Иоганн решил прикинуться наивным простаком и громко поинтересовался:
— Господин обер-фельдфебель, здесь не занято? Я могу присесть?
Клоцше окинул его недоверчивым пристальным взглядом и устало кивнул, не сказав ни слова. Иоганн уселся лицом к нему, с наслаждением вытянул вперед ноги и оперся на выставленные за спину руки. Прямо через поле, переваливаясь на рыхлых ухабах, к ним направлялась крестьянская телега с большой пузатой бочкой, лежащей на боку. Понурой усталой лошадью управлял немолодой вислоусый румынский солдат. Русский сержант переговорил, в основном на пальцах, с ездовым и пропустил подводу к пленным, крикнув своему переводчику, чтобы тот организовал порядок при «водопое»: если устроят свалку — охрана откроет огонь без предупреждения. Клоцше громко повторил это по-немецки и истомившиеся под жарким августовским солнцем пленные, послушно начали выстраиваться в очередь. Румын развернул свое транспортное средство задом и, взяв лошадь под уздцы, сдал телегой назад, за границу охраняемой зоны. Пока Клоцше организовывал выдачу воды из вбитого в дно бочки деревянного крана, ездовой повесил на плечо винтовку, лежащую до этого в телеге, выпряг лошадь, и повел ее обратно, помахав караульным на прощание заскорузлой рукой. Немного отойдя, он что-то вспомнил, вернулся вместе с послушной лошадью, полез за пазуху и передал сержанту мятый пакет.
Прочитав послание, сержант громко позвал обер-фельдфебеля:
— Эй! Клоцше. Собирайся. Тебя приказано отправить в штаб. Тебя и если еще кто из ваших по-русски разговаривает — тоже.
— Я! — быстро вышел вперед из очереди за водой Иоганн. — Я тоже говорю по-русски. Возьмите и меня. Ну, пожалуйста…
Обер-фельдфебель критически оглядел с ног до головы молодого солдатика и ничего не сказал. Знание русского языка у вызвавшегося Шмидта быстро проверил русский сержант. В штаб немцы отправились под охраной лишь одного ездового. Очевидно, никто не думал, что пленные, в окружении многочисленных масс советских и румынских войск, попытаются убежать. В голове у Иоганна крутились вопросы: в какой штаб их ведут? В русский или в румынский? Румынского языка они не знают. А, если в русский, то почему их ведет румын? Ладно, дойдем — узнаем. Главное — подальше от соратников из его батальона, которые могли видеть, как он помогал убегать переодетым русским.
На робкие вопросы Иоганна, суровый обер-фельдфебель отвечал довольно скупо и неохотно. Конвоир, ведя в поводу коня, спокойно шел на небольшом отдалении сзади, его винтовка, устаревший манлихер, висела за плечом. Немолодой вислоусый дядька, одетый в военную форму, даже не находил нужным держать ее в руках наперевес: справа, слева то и дело попадались спешащие и не очень рвущиеся в бой свои и русские подразделения. Куда этим безоружным швабам бежать?

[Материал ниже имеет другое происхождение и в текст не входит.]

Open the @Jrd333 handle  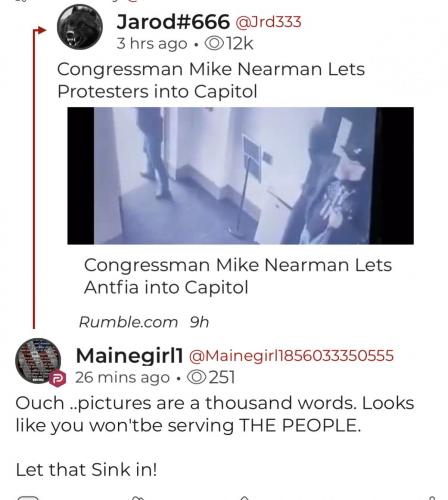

Прямо навстречу пропылила небольшая танковая колонна: несколько десятков легких русских танков с сине-желто-красными эмблемами уже румынского королевства на башнях. Из открытых люков выглядывали в характерных крупными ребрами черных русских шлемах румынские танкисты и что-то, наверное, обидное, радостно насмехаясь, выкрикивали пленным немцам. Не все румынские танкисты смеялись и радовались: в конце поля, в тени, под длинным холмом, поросшим лесом, одиноко и жалобно распустила лопнувшую гусеницу отставшая бронемашина. Экипаж дружно суетился рядом, с помощью монтировок протягивая ее конец поверх широких обрезиненных катков.
Конвоир жестами и непонятными словами велел пленным немцам идти по узкой дороге, заползающей между деревьев на пологий холм. Велит — надо идти. В лесу русских и румын стало поменьше. Колесной и гусеничной техники не случалось вовсе, разве что обозные подводы и малочисленные пехотные подразделения изредка попадались навстречу или просматривались на поперечных просеках.